東芝は,3次元描画処理用のグラフィックス回路を搭載したMPEG-4動画圧縮・伸張処理LSI「TC35285XBG」を開発した.携帯電話におけるゲームやGUIなどの応用を想定している.
描画性能は1億2500万画素/s.頂点座標の変換処理(ジオメトリ処理)性能は350万頂点/s.グラフィックスAPIとして,OpenGLのサブセットであるOpenGL ES(OpenGL for Embedded Systems)に対応している.QVGAサイズ(320×240ピクセル)の動画像を15フレーム/sの速度で圧縮,伸張できる.
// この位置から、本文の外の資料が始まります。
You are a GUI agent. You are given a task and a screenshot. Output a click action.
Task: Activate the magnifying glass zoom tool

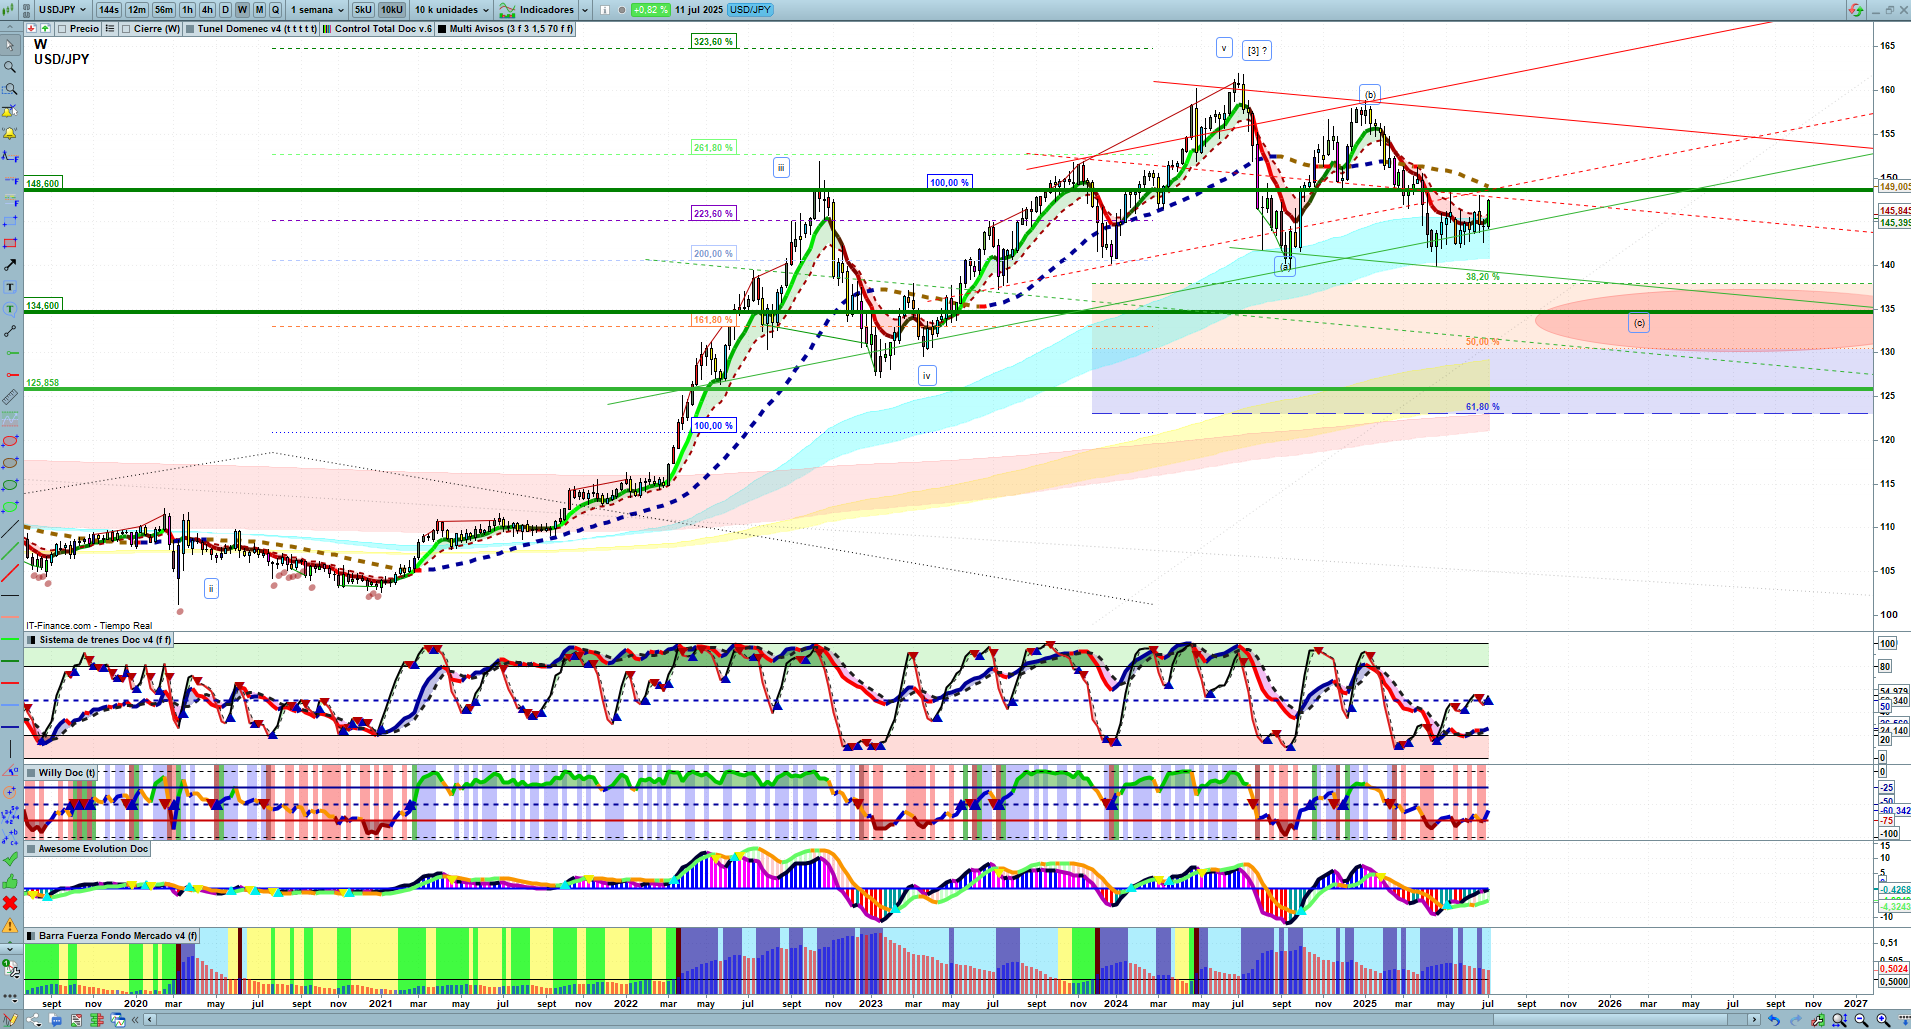10,67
20MビットのDRAMコアを搭載している.DRAMと3次元グラフィックス処理回路の間では,2Gバイト/sの速度でデータ転送を行える.消費電力は最大230mW(125MHz動作時).JPEG圧縮・伸張回路を内蔵し,最大200万画素(1,632×1,224ピクセル)までの静止画に対応できる.また,CIFサイズ(352×288ピクセル)までのLCD(液晶ディスプレイ)パネルに対応したLCDコントローラを内蔵する.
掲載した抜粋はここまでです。